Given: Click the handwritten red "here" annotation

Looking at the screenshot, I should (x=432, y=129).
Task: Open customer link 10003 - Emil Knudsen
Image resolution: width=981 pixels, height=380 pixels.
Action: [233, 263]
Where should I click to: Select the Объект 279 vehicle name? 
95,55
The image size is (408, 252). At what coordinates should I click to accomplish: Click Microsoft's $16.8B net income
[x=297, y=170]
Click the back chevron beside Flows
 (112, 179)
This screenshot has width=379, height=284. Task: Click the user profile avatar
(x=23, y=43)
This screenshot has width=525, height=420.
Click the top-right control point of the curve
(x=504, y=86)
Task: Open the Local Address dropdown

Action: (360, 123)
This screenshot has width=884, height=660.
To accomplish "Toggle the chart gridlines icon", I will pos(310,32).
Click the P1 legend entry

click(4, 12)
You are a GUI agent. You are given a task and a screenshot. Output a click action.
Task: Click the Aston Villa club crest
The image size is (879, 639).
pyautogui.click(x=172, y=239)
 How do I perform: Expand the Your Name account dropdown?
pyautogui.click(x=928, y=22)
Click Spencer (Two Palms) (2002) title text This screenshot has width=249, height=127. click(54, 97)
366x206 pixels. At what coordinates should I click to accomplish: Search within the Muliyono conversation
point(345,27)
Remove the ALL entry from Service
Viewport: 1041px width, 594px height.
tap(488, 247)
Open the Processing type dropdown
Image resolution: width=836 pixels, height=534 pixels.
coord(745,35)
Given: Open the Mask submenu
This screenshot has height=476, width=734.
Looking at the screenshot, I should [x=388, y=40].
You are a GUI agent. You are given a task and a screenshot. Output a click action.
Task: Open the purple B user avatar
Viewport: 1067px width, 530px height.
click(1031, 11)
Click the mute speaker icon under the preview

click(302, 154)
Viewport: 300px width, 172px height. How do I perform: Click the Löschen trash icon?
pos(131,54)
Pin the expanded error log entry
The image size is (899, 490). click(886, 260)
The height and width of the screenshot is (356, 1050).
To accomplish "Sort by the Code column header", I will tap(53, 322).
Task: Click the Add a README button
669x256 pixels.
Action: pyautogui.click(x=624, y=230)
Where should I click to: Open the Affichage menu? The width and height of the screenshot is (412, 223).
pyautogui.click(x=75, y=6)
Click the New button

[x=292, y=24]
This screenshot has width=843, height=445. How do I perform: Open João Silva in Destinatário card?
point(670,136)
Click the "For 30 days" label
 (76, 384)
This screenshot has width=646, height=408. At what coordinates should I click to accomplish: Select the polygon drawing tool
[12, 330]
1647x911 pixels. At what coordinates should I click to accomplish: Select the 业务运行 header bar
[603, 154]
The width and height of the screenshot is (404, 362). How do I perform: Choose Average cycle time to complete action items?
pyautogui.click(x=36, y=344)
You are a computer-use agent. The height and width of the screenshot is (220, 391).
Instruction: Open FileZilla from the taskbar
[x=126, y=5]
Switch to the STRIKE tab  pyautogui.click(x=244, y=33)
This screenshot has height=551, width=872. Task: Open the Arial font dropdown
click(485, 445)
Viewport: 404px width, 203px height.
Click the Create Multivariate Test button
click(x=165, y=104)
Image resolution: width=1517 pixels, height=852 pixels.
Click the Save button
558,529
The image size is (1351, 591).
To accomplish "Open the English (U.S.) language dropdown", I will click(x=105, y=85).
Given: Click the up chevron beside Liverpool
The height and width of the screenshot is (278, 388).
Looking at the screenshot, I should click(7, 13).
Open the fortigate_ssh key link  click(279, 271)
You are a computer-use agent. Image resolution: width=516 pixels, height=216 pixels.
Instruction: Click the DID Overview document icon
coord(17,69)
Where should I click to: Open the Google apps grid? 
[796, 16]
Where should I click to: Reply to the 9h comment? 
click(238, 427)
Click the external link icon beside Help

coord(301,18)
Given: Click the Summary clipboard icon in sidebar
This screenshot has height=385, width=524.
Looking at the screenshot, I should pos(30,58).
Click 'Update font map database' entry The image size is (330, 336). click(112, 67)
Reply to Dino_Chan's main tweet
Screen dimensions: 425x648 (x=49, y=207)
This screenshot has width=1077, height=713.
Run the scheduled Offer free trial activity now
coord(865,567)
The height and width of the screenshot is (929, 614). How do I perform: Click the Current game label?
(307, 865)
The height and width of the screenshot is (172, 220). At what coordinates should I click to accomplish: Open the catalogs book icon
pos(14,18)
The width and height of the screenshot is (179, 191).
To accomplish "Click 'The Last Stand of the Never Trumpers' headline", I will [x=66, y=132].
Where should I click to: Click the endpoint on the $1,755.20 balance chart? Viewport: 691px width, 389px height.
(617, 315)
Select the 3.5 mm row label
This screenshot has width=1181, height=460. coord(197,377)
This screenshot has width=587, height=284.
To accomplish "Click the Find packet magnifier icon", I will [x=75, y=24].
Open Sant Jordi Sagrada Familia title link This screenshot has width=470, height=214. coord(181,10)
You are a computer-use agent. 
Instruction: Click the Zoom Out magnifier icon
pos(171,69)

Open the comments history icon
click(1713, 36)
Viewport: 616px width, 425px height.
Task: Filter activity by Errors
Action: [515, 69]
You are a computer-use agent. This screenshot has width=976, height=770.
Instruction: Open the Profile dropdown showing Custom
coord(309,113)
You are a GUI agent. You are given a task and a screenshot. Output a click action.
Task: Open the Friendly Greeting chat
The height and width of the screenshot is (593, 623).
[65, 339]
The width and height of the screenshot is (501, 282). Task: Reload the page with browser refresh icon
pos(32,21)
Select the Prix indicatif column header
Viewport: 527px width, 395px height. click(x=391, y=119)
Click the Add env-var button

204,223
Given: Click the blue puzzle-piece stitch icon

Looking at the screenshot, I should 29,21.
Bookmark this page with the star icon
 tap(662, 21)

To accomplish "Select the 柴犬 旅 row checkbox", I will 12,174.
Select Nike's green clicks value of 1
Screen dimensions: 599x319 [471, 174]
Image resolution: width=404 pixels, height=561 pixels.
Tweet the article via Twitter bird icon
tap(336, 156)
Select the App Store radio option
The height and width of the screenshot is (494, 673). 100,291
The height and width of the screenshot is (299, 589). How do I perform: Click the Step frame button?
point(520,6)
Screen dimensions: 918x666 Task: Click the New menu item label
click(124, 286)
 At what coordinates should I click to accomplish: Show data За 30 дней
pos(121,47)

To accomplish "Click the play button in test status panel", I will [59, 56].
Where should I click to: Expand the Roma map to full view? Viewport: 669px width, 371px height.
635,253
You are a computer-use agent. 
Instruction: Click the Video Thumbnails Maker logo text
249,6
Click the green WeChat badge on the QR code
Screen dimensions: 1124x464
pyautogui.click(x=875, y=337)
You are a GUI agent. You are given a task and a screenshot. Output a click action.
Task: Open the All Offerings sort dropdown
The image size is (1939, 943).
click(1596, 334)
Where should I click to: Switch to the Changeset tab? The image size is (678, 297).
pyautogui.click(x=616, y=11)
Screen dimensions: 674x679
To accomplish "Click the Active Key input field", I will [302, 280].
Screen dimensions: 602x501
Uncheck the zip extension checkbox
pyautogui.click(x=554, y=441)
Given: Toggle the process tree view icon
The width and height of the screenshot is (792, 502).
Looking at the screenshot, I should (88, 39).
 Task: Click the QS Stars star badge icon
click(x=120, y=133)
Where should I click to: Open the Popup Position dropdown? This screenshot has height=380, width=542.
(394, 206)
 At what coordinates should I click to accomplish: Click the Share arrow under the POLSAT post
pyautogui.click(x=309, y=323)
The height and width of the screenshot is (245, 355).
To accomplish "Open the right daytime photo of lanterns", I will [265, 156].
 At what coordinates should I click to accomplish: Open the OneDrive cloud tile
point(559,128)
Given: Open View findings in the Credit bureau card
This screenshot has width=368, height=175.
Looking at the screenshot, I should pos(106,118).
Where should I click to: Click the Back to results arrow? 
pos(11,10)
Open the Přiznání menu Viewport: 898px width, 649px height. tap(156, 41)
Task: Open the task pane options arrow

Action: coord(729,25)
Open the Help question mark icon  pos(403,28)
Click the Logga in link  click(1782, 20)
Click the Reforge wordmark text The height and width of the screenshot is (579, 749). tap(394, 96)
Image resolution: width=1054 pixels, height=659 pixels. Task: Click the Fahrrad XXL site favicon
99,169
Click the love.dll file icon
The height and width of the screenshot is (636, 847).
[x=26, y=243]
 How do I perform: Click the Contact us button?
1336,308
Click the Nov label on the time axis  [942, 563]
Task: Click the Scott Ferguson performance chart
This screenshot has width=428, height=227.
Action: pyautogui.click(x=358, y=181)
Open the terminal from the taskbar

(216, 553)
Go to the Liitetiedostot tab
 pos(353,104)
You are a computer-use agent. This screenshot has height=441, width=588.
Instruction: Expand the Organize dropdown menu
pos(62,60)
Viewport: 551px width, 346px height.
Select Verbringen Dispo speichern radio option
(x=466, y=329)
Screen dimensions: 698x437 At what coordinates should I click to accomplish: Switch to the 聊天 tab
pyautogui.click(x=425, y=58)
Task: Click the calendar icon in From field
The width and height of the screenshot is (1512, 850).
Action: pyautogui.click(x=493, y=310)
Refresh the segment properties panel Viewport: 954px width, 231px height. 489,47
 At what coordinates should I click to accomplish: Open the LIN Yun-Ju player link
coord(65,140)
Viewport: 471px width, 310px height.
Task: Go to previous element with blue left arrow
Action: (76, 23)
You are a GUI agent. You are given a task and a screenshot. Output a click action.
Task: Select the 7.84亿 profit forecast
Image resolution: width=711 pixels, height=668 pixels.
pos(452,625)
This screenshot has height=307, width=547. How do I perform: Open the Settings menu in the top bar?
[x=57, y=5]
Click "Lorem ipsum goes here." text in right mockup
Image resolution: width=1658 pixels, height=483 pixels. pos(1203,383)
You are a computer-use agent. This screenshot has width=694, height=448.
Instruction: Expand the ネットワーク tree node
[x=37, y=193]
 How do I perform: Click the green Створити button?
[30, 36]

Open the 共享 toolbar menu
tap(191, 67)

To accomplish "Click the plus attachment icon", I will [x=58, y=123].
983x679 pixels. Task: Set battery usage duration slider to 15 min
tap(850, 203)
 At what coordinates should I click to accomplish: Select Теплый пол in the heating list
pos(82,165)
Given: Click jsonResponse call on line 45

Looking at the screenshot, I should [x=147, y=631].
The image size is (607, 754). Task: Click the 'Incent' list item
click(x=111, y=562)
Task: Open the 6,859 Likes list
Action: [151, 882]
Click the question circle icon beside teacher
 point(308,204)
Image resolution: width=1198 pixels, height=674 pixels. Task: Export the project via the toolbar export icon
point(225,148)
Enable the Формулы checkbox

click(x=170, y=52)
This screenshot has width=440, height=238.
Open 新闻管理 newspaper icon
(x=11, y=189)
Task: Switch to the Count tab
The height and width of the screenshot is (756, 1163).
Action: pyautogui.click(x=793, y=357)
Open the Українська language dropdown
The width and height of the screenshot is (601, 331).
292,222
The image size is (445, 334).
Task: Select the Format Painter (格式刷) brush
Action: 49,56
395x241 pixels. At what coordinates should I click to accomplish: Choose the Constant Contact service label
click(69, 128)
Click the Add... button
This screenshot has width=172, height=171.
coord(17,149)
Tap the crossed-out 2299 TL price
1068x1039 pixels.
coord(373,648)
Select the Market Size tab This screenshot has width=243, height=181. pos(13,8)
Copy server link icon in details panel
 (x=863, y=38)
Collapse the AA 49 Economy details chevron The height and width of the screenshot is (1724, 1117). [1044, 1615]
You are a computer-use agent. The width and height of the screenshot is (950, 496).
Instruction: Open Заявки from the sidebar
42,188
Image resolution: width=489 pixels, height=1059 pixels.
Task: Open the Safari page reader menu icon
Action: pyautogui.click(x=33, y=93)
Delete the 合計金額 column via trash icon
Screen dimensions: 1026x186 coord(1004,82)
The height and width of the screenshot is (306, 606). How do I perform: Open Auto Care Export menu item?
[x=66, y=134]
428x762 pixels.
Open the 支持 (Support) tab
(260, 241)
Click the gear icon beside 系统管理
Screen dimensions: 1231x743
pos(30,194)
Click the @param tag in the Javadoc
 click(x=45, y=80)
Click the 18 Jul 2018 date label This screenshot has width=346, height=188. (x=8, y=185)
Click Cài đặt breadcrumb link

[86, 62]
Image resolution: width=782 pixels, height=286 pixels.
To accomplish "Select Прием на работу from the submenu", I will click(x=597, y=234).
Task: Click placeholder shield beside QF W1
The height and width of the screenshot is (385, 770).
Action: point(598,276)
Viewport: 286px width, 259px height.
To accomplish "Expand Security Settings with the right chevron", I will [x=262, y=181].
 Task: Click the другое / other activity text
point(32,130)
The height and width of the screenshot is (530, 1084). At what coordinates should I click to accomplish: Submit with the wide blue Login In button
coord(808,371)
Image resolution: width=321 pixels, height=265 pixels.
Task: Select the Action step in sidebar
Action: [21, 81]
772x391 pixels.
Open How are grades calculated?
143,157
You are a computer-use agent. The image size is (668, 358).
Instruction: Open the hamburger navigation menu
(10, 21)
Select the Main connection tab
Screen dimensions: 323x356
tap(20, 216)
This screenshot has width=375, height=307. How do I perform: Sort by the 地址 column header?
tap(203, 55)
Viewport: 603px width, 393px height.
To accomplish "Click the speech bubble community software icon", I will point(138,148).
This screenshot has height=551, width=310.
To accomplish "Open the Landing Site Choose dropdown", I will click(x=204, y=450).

════

Required work → Above are the entries. Copy exactly the part that opens with the line containing "Where should I click to: Click the Back" and closes with the line containing "Click the Nov", and no more.

Solution for this task →
Where should I click to: Click the Back to results arrow? 
pos(11,10)
Open the Přiznání menu Viewport: 898px width, 649px height. tap(156, 41)
Task: Open the task pane options arrow

Action: coord(729,25)
Open the Help question mark icon  pos(403,28)
Click the Logga in link  click(1782, 20)
Click the Reforge wordmark text The height and width of the screenshot is (579, 749). tap(394, 96)
Image resolution: width=1054 pixels, height=659 pixels. Task: Click the Fahrrad XXL site favicon
99,169
Click the love.dll file icon
The height and width of the screenshot is (636, 847).
[x=26, y=243]
 How do I perform: Click the Contact us button?
1336,308
Click the Nov label on the time axis  [942, 563]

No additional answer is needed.